Greenland’s ice sheet is thickening, according to a new study, which also notes ice is moving more slowly towards the ice sheet’s edge than it has, on average, over the last 9,000 years.
“Like many others, I had in mind the ongoing dramatic retreat and speedup along the edges of the ice sheet, so I’d assumed that the interior was faster now too. But it wasn’t,” Joe MacGregor, the study’s lead author and a geophysicist at The University of Texas in Austin’s Institute for Geophysics, said in a statement.
MacGregor and his fellow authors created a database mapping the layers of Greenland’s ice sheet and flow patterns over the last 9,000 years. Using this “paleo-velocity” scientists found ice from Greenland’s interior is flowing to the edges more slowly than it did during most of time in the past nine millennia.
So, what’s slowing the ice down? Researchers said Greenland was hit with much softer snow during the last ice age, which has stiffened over time and caused the ice to flow more slowly towards its edges — all of this has caused the ice sheet to thicken over thousands of years.
Southern Greenland has seen lots of thickening because of increased snowfall, according to researchers, but that’s not the cause of thickening for other parts of the ice sheet where snowfall isn’t increasing.
“But that didn’t explain what was happening elsewhere in Greenland, particularly the northwest, where there isn’t as much snowfall, so the stiffening effect isn’t as important,” said MacGregor, adding that the northwest is getting thicker because of the collapse of an ice bridge 10,000 years ago.
Despite their findings of Greenland’s slower ice flow, the researchers claim this doesn’t “change the fact that the ice sheet is losing mass overall and contributing to sea level rise,” according to the study’s press release.

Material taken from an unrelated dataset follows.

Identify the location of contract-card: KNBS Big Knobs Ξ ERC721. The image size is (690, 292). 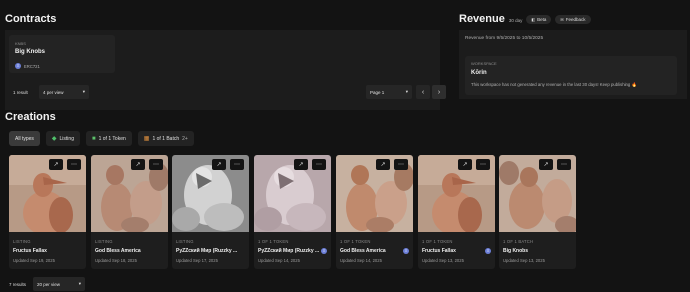
(62, 54).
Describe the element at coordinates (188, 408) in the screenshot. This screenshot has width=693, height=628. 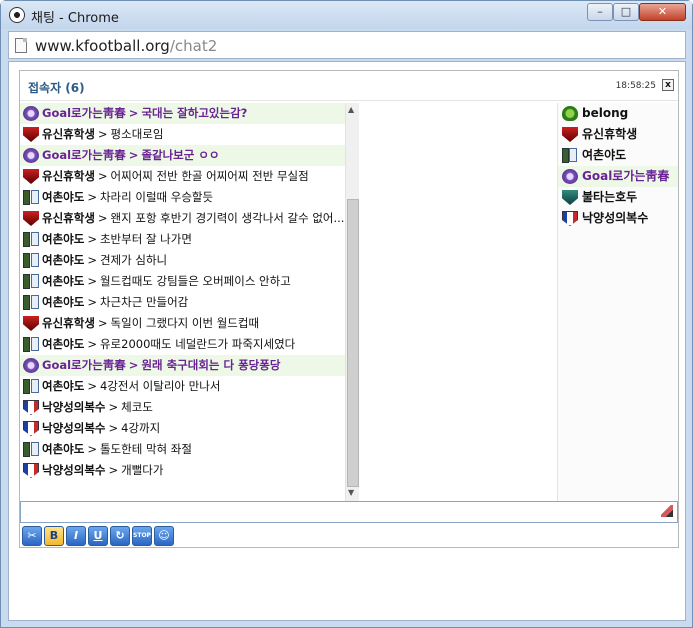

For decades, scientists and environmentalists have warned Greenland is melting at an alarming rate because of man-made global warming. The Intergovernmental Panel on Climate Change (IPCC), the United Nation’s climate bureaucracy, says there’s “very high confidence that the Greenland ice sheet has lost ice and contributed to sea level rise over the last two decades.”
But the IPCC also claims Antarctica’s ice sheet — the largest in the world — is losing mass. The international body said “there is high confidence that the Antarctic ice sheet is currently losing mass” in its 2013 climate report.
New research, however, directly contradicted the IPCC’s claims. A NASA study from last year found Antarctica’s ice sheet had increased in size from 1992 to 2008. In fact, scientists said the South Pole has been thickening from increased snowfall over the last thousand years.
“We’re essentially in agreement with other studies that show an increase in ice discharge in the Antarctic Peninsula and the Thwaites and Pine Island region of West Antarctica,” Jay Zwally, a NASA glaciologist and lead author of the study, said in a statement.
“Our main disagreement is for East Antarctica and the interior of West Antarctica — there, we see an ice gain that exceeds the losses in the other areas,” Zwally said.